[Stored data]
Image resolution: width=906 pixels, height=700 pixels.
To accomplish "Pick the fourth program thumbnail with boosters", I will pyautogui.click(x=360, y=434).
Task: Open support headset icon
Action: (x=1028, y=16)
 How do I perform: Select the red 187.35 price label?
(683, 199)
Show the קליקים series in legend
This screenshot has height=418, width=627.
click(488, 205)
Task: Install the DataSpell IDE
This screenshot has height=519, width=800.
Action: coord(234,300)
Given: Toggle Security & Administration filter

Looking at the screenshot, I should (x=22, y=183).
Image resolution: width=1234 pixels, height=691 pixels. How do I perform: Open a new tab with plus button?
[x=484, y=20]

* * *

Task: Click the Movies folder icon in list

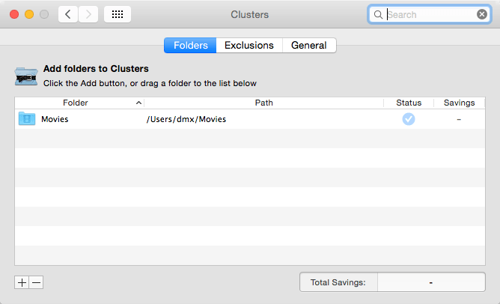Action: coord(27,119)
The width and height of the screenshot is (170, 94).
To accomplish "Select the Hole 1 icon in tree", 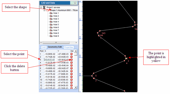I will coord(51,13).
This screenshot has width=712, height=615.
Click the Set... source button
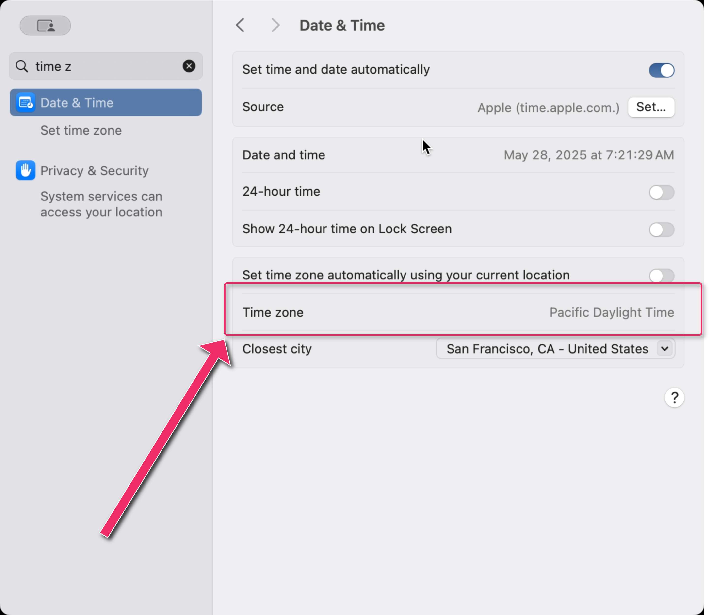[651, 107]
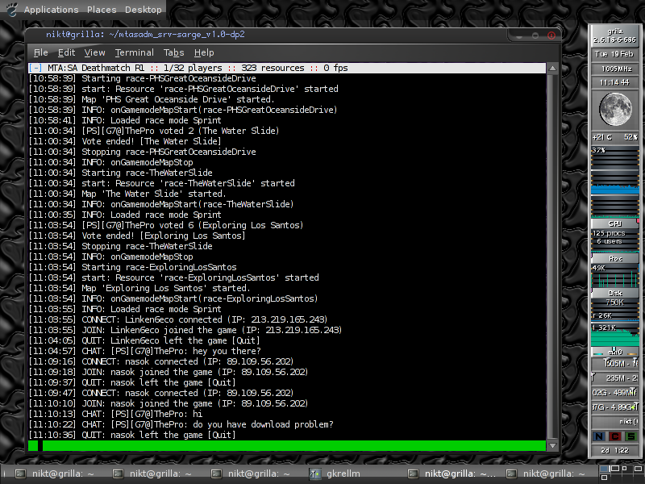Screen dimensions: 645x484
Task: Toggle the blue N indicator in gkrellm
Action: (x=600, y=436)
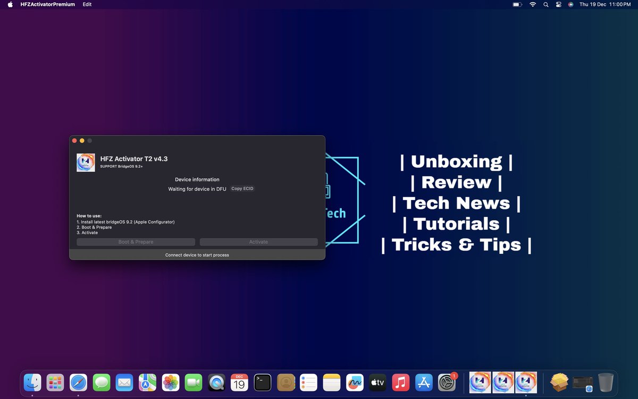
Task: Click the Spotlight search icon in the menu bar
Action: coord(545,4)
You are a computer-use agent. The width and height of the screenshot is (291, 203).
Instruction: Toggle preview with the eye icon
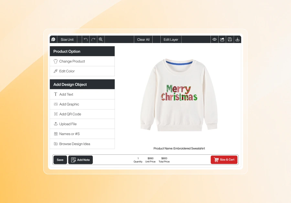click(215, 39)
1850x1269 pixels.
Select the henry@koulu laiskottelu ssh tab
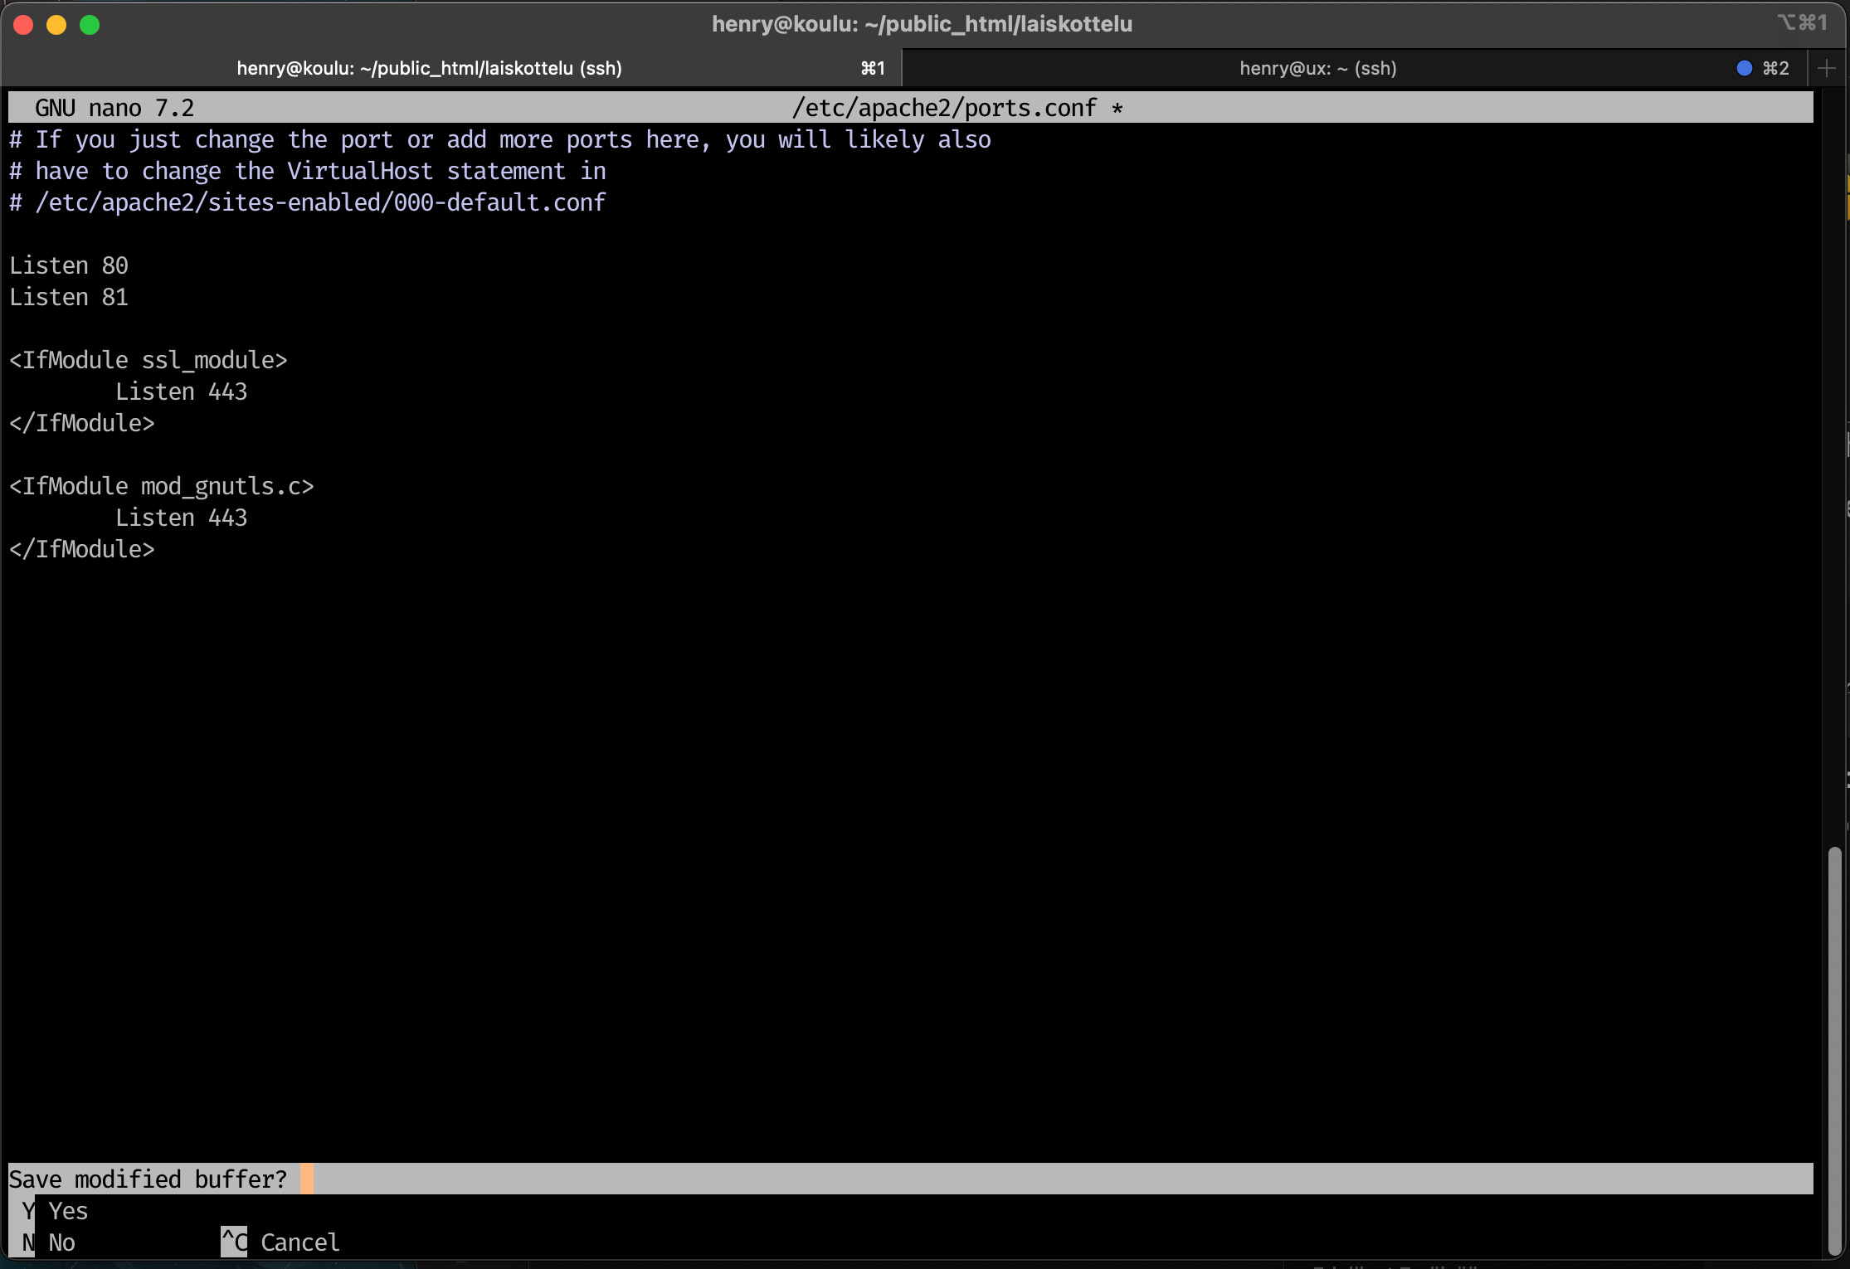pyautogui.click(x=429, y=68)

» **Exercise details**
Edit the data starting with the line containing "1850x1269 pixels." and going on through the line containing "pyautogui.click(x=429, y=68)": replace "Select" with "Choose" and keep everything else the same. Return only those lines, without the pictures.

» **Worked solution**
1850x1269 pixels.
Choose the henry@koulu laiskottelu ssh tab
pyautogui.click(x=429, y=68)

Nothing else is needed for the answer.